(Activity) Please write out the listing exactly, leaving each picture out.

....

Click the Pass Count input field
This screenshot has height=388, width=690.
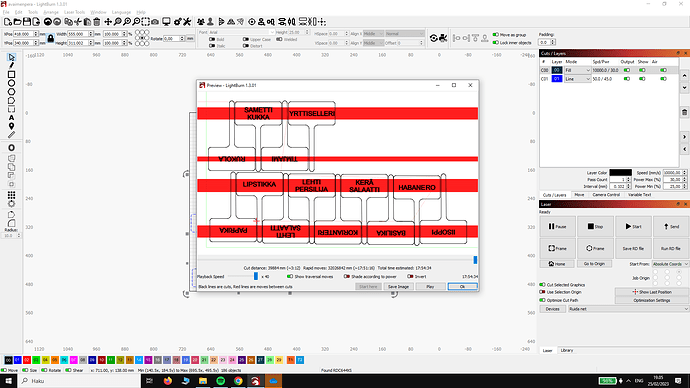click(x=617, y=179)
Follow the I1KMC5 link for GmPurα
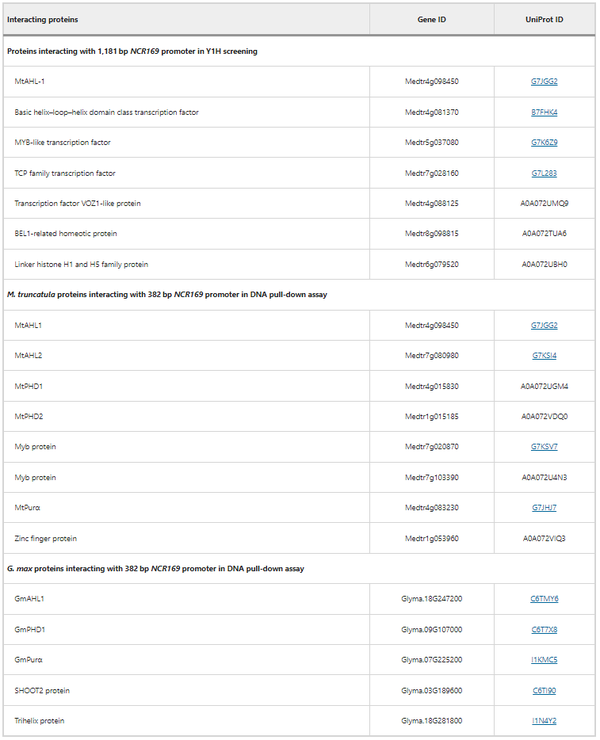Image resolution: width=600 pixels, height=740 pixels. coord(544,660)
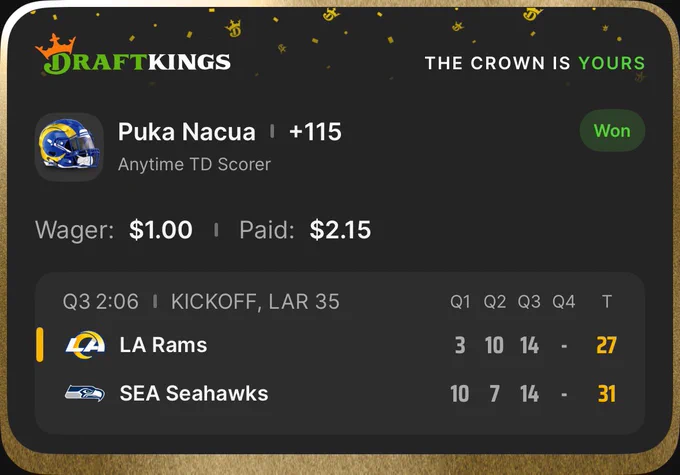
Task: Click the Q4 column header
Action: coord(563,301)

....

(Solution for this task)
Click the Pass Count input field
This screenshot has height=388, width=690.
click(x=617, y=179)
Follow the I1KMC5 link for GmPurα
Image resolution: width=600 pixels, height=740 pixels. coord(544,660)
Task: Click the Q4 column header
Action: coord(563,301)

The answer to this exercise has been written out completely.